For the kiddos. And for Mama.

Sitting on the dock of the bay

Mother was having a bit of stressed-out day, so Liz surprised her pre-birthday party by sprucing up her deck table – and, as you can see from the smile, her mood. Ben gave her a certificate to power wash her deck, so it'll soon be even sprucier.

Mother was having a bit of stressed-out day, so Liz surprised her pre-birthday party by sprucing up her deck table – and, as you can see from the smile, her mood. Ben gave her a birthday certificate to power wash her deck, so it’ll soon be even sprucier.

And then there’s my mother, also known as Grandma, Grammy and Willette. She may not quite be sitting on the dock of the bay, but she is spending lots of time on her deck by the lake these days, for which her family is ever so grateful. She turned 79 Monday (we had a party at her house Saturday). We’re grateful for that, too.

The move from the outback to the house on the lake in town (which was all her decision, for the record) was harder on her than we can ever imagine – not only did she downsize and leave the house she built for her and Bill to grow old in, but she did it on her own. Made her own decisions, got utilities in her own name. Of course we helped her a lot, but Mother, who married Daddy at 17 and married Bill 13 months after Daddy died, has been on her own now longer than she ever has.

She looks like a million bucks and a much younger woman, but, truth be told, her health is much less than stellar. She gets flustered and frustrated, but when her blood counts are acceptable, she’s usually pretty chipper. And still very funny.

Resilience is the word that comes to mind.
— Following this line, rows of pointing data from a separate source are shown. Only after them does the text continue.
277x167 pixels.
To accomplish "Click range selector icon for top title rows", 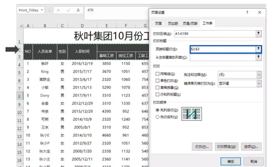I will (x=259, y=49).
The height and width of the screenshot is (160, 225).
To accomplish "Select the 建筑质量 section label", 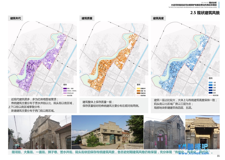I will pyautogui.click(x=87, y=18).
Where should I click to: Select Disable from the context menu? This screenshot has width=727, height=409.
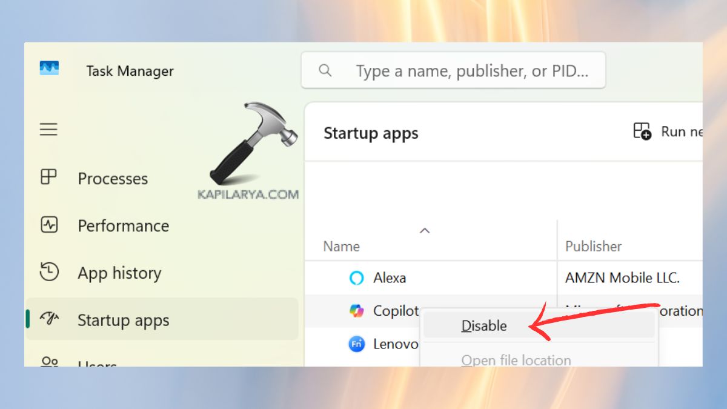tap(483, 325)
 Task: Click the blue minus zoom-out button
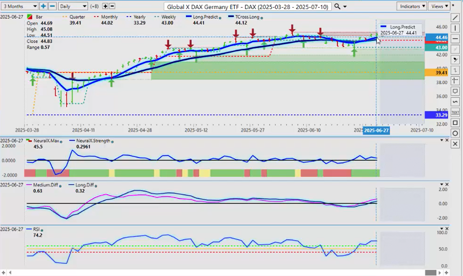click(x=52, y=6)
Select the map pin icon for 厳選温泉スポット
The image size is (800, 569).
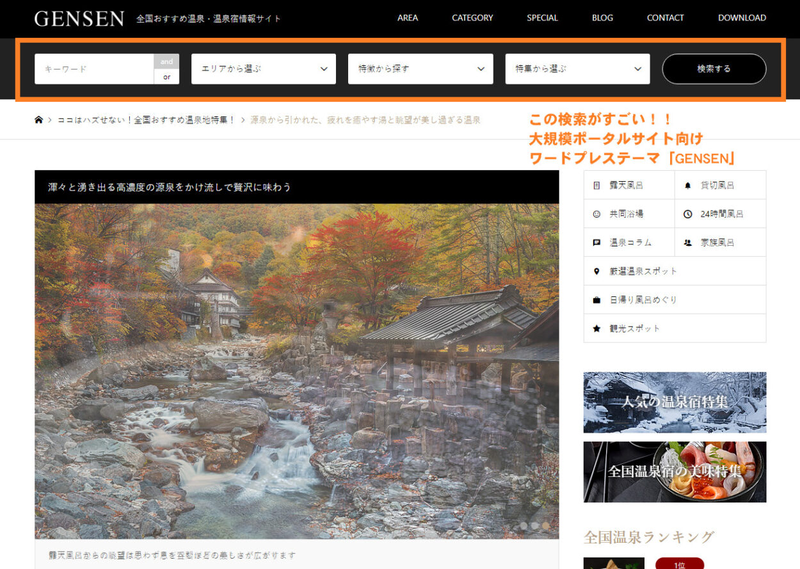pos(596,271)
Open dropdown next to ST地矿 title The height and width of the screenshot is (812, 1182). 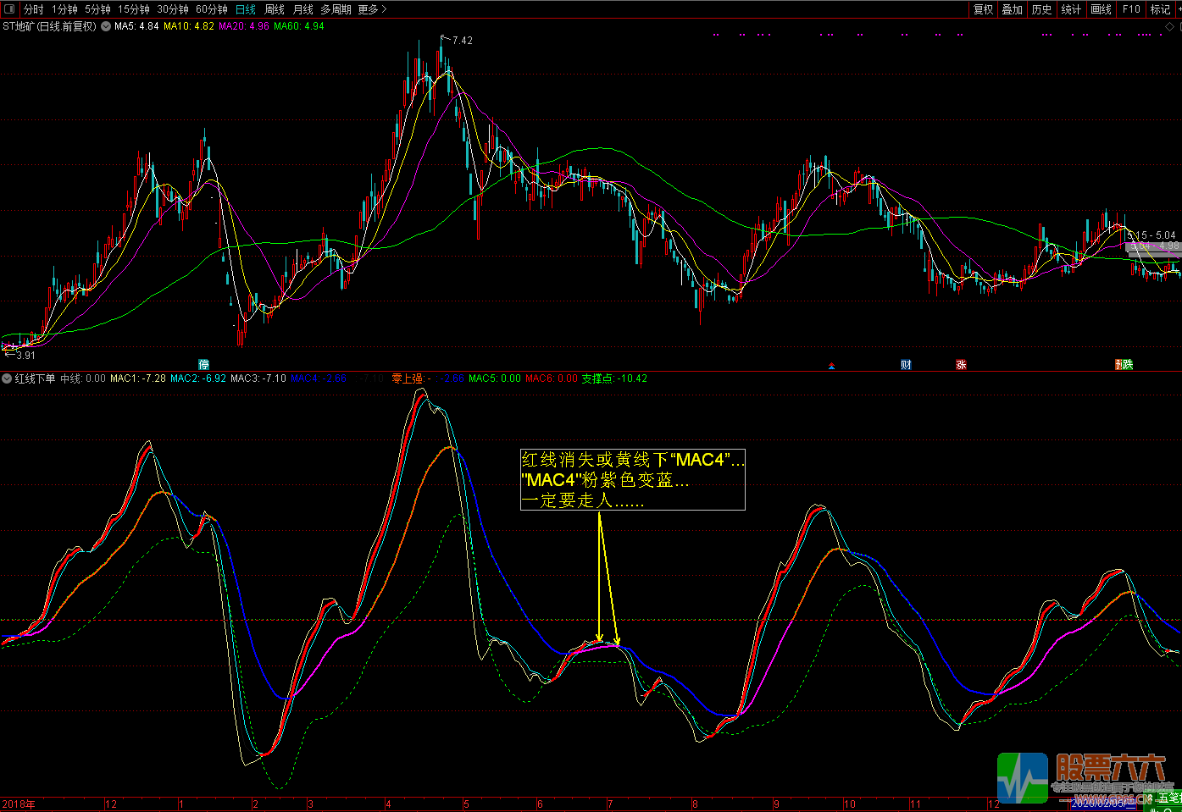pos(106,26)
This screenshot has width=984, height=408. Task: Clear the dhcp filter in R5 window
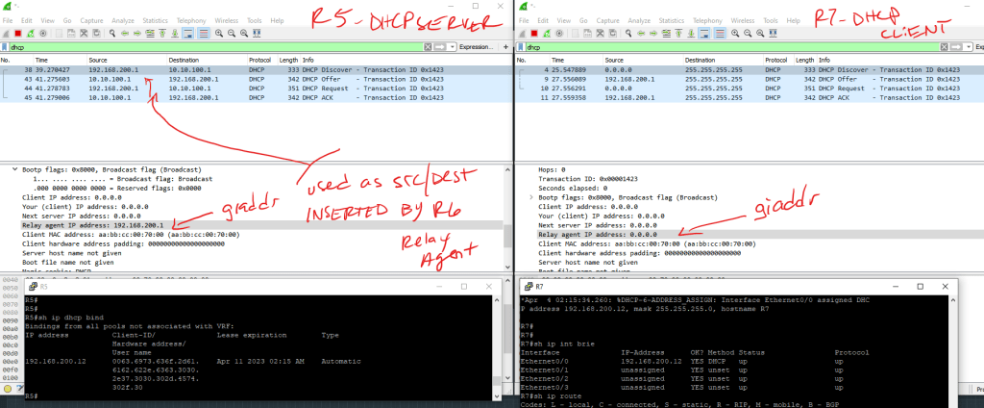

But with age you lose some of your fearlessness and confidence – it’s a pretty natural progression but still hard to watch for the family. Mother has always been a fireball.

Anyway, back to the party.

Annabelle, Sylvia and Grammy, three beautiful girls.

Annabelle, Sylvia and Grammy, three beautiful girls.

Shortly after we got there, Mother called everyone to attention and said she’d made a frozen drink called “Red Rooster” (cranberry juice cocktail, orange juice and Tito’s Handmade Vodka – she’d heard the recipe at one of her doctor’s appointments) and commanded all the adults to get a serving because she had something to say.

We happily obliged, and, Mother being Mother, were ready for anything, but I secretly hoped it wasn’t bad health news.

“I made this,” she told us, “because I want to thank you all for all your help during my move – for all you’ve done. And to apologize for the times I’ve been heinous ….”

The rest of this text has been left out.